U.K. consumers searching online for travel information take as long as 90 days to convert.

Online search is the starting point for many consumers in-market to travel, but most initial searches take up to 90 days to return purchase activity. That’s according to data released by comScore Media Metrix; Yahoo Search Marketing; and Media Contacts that show a link between search and multichannel travel transactions among U.K. consumers.

The Web is a starting point for travel research and purchase. Holiday destinations and related searches were queried by 7.5 million U.K. consumers who made 9.8 million travel purchases in the three-month period from December 2005 to February 2006. Although a small portion made immediate purchases, 85 percent of travel searchers transacted within the 90 days of their initial search.

“If you look at the direct response business model on search, you’re only going to get the tip of the iceberg, you’re going to miss the other 90 percent of what happens in different sessions, on different computers, [and offline],” said Bob Ivins, managing director of comScore Europe. “Monitoring ROI on direct response metrics is affecting the impact on search.”

Organic and sponsored listings play a key role in travel searches. Thirty-nine percent of survey respondents said they looked at a travel site because it was in the first few search results. Sponsored ads were clicked or at least noticed by 32 percent. The respondents noted the relevancy of the offers in the paid listings. Thirty percent said they don’t go past the first page of search results, and 25 percent considered a new brand to book travel because of its placement on the results page.

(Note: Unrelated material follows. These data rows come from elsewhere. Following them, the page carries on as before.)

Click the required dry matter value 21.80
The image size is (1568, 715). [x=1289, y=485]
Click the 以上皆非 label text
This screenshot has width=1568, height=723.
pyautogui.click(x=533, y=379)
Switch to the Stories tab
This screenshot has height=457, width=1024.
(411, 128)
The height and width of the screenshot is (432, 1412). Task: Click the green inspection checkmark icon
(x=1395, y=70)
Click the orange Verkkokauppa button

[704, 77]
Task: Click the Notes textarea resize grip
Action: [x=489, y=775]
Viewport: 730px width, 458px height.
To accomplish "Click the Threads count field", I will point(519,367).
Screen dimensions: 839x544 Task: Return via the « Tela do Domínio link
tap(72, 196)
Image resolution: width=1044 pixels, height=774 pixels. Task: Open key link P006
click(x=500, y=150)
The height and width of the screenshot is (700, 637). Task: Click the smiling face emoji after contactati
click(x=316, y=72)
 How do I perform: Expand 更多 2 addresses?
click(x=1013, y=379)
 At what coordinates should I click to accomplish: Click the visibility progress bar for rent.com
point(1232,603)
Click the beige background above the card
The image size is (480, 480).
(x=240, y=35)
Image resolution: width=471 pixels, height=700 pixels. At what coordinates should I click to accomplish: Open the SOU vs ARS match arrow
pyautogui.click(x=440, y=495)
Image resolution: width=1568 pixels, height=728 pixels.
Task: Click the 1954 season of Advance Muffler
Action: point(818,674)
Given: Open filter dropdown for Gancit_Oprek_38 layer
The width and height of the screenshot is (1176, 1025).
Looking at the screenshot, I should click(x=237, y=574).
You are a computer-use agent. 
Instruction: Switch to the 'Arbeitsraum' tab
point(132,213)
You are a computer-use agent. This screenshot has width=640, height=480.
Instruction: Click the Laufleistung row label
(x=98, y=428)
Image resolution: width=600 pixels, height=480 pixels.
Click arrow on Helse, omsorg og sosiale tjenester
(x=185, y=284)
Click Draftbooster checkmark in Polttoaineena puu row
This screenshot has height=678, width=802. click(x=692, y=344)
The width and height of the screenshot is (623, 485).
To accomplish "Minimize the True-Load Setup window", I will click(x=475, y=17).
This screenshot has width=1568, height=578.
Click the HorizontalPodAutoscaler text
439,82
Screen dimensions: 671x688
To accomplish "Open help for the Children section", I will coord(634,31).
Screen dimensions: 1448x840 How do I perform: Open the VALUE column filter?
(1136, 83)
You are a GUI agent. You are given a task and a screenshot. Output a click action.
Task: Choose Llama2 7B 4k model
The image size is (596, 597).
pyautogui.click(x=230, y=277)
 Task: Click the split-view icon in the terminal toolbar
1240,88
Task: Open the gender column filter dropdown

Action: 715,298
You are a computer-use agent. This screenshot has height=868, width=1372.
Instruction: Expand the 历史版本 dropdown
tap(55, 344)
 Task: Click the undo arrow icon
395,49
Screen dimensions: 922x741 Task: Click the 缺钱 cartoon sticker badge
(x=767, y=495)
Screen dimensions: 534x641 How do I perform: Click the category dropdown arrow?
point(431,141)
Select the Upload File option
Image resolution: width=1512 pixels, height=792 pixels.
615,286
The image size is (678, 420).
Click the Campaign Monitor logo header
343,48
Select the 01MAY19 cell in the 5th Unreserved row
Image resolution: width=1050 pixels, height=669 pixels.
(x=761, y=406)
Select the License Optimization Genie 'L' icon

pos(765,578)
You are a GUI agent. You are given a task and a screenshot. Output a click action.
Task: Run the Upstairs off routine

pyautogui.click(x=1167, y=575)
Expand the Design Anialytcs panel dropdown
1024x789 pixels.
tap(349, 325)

The study used comScore’s U.K.-based panel of opt-in Internet users to measure clickstream. Travel-related activity was observed over 90 days ending in February 2006. Users identified based on initial searches were time-aligned to a common starting point based on the initial query in the period, with eight weeks’ analysis. Users were observed on major U.K. search engines, including Yahoo, Google, MSN, AOL, and Ask Jeeves. Clickstream data from over 7,500 searchers were observed. An offline survey of 300 respondents provided deeper insight into search and transactional activity and attitudinal data.